Measurements made by the test
Measurement Description Measurement Unit Interpretation

Number of queues:

Indicates the number of queues for this owner. For the Total descriptor, this measure indicates the total number of message queues on the server.

Number

This measure will be reported for the Total descriptor, only if the report by flag is set to Total or Owner and Total.

Outstanding messages in queue:

For each owner, this measure indicates the total number of outstanding messages in all queues owned by that owner. 

Number

A high value or a consistent increase in the value of this measure is an indication that many messages are still undelivered to the receiver. Typically, this occurs if either or both the following are true:

  • The number of bytes already on the queue is equal to the maximum number of bytes that the queue can handle.
  • The total number of messages on all queues system-wide is equal to the system-imposed limit.

In such cases, you may either have to remove messages from the queue, or reset the maximum limits, so that inter-process communication remains unaffected.

Data in message queue:

For each owner, this measure indicates the total number of bytes in outstanding messages across all queues owned by that owner. 

KB

Compare the value of this measure across owners to identify that owner whose queues are of the maximum size. If the max value is abnormally high, it could mean that one or more queues owned by that owner contain heavy messages or too many messages. You may then want to identify which queues are of the maximum size and why. For this, you can use the detailed diagnosis of this measure. The detailed diagnosis, if enabled, reveals details of each queue owned by the owner. The details include the name of the creator of each message queue, the number of bytes of data that each queue contains, the number of messages in every queue,    the sender process and receiver process for the last message to the queue, and more. From this, you can easily pick the queues with the maximum number of messages and those that are of the maximum size. If any queue contains very few messages but is of a large size, it could mean that those messages are heavy. On the other hand, if any queue contains many messages and is also of a large size, it could mean that the queue is not processing messages and delivering them as quickly as it should. This could signal a potential bottleneck in inter-process communication, which would require further investigation.

Maximum size allowed:

For each owner, this indicates the total number of bytes allowed in all message queues owned by that owner.

KB

 

Is message queue full?

For each owner, this indicates whether/not any queue owned by that owner has been used upto capacity – i.e., whether/not the number of bytes in the outstanding messages on that queue is equal to the maximum number of bytes allowed.

 

If any message queue owned by an owner is full, the value of this measure will be Yes. If no message queue is full, then the value of this measure will be No

The numeric values that correspond to the above-mentioned measure values are described in the table below:

Measure Value Numeric Value

Yes

0

No

1

Note:

By default, this measure reports one of the Measure Values listed in the table above. The graph of this measure however will represent the same using the numeric equivalents only.

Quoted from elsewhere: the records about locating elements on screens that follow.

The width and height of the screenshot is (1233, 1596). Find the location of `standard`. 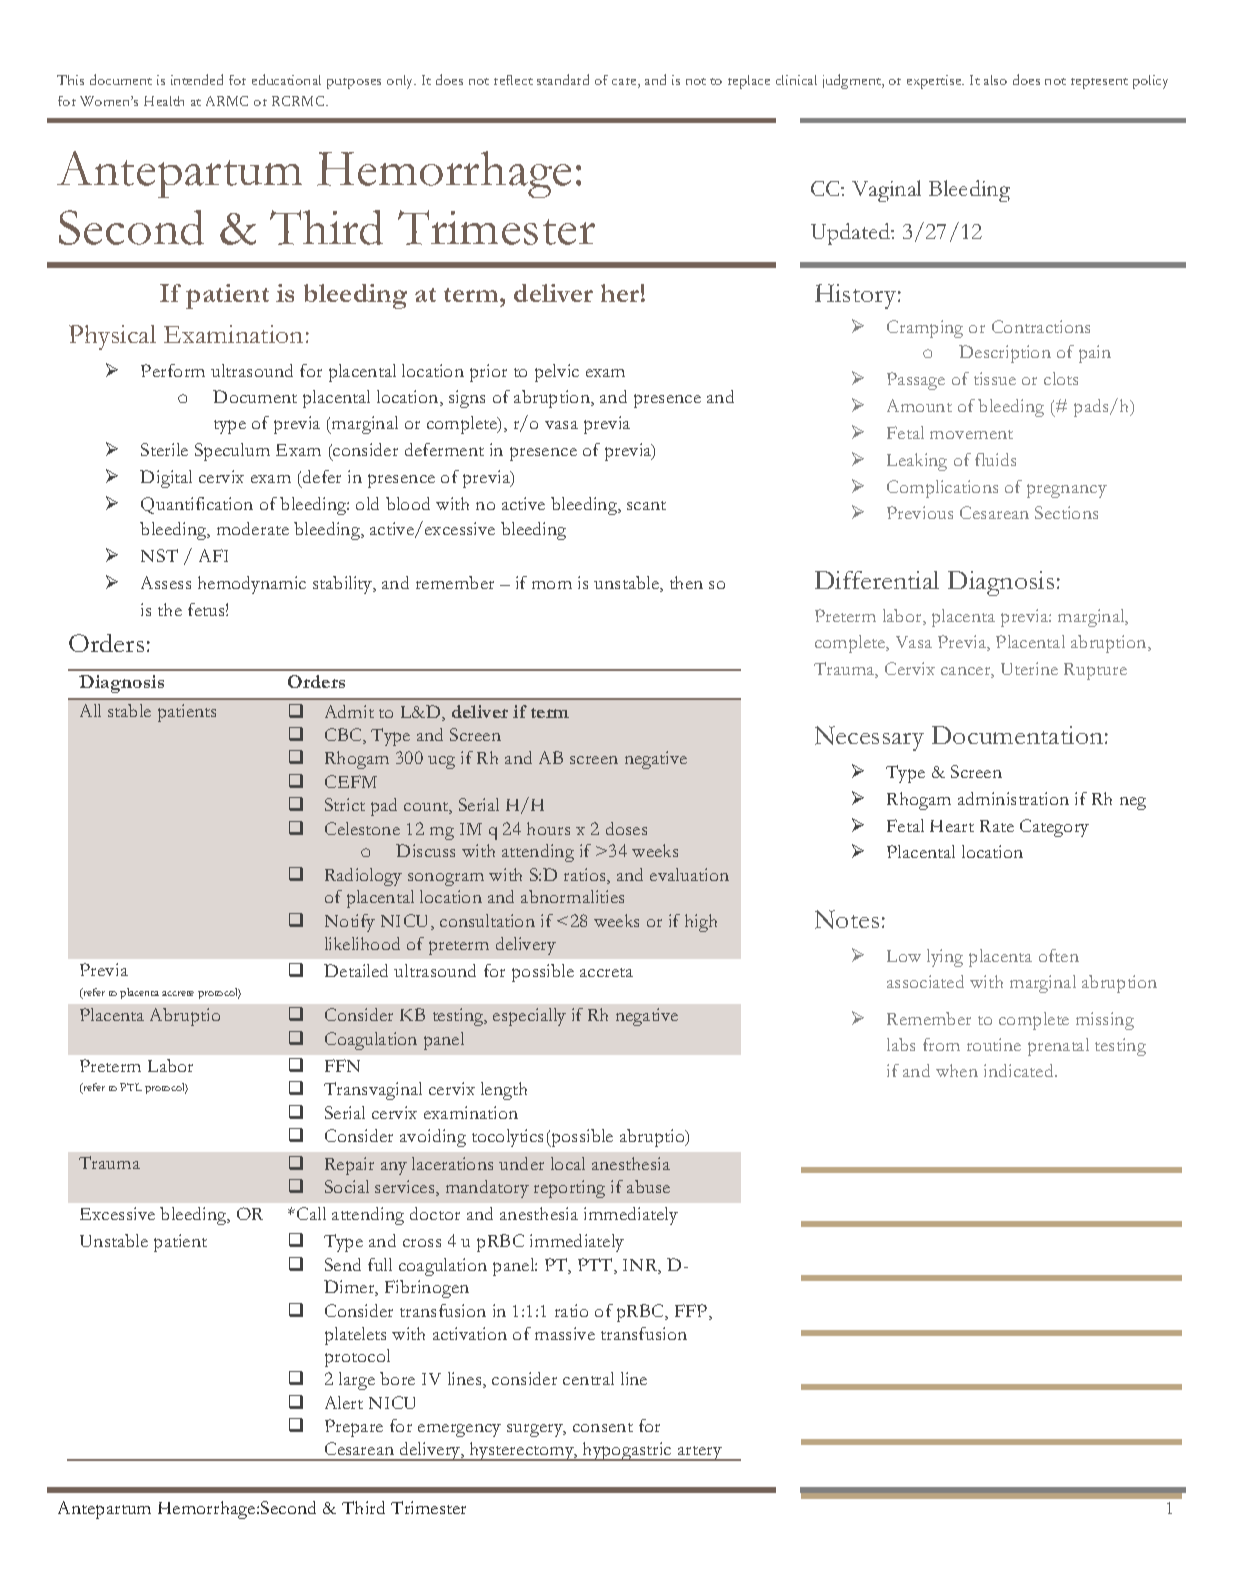

standard is located at coordinates (563, 79).
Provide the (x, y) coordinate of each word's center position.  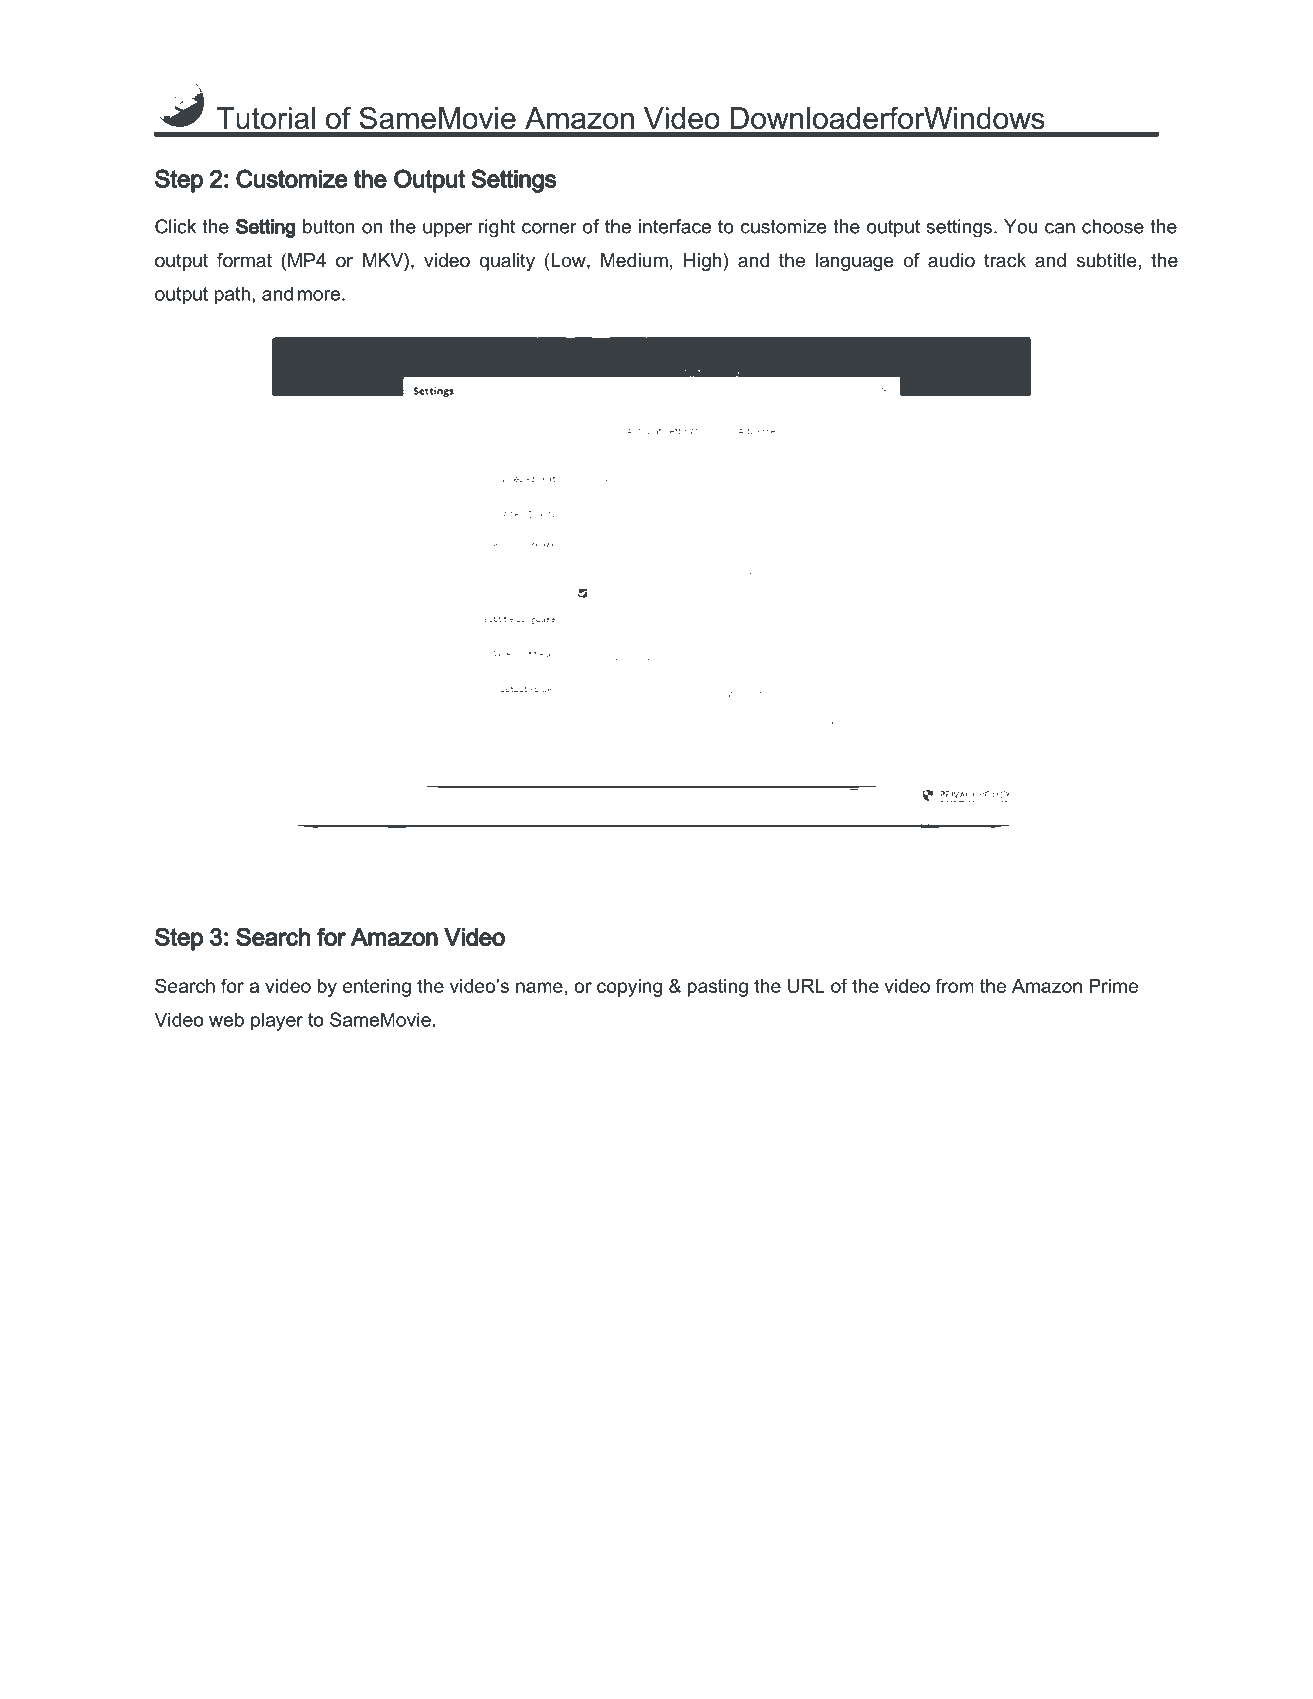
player (277, 1021)
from (955, 985)
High (704, 262)
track (1005, 260)
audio (951, 260)
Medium (634, 260)
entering (377, 988)
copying (629, 988)
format (244, 260)
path (232, 295)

Number of non-zero message queues:

Indicates the total number of queues on the server that are of a size greater than 0.

Number

This measure is available only for the ‘Total’ descriptor.

To know which queues are of a non-zero size, use the detailed diagnosis of this measure.

Total data in message queue:

Indicates the total number of bytes in outstanding messages in all message queues on the server.

 

KB

This measure is available only for the ‘Total’ descriptor.

To know which queue contains the maximum number of bytes in outstanding messages, use the detailed diagnosis of this measure.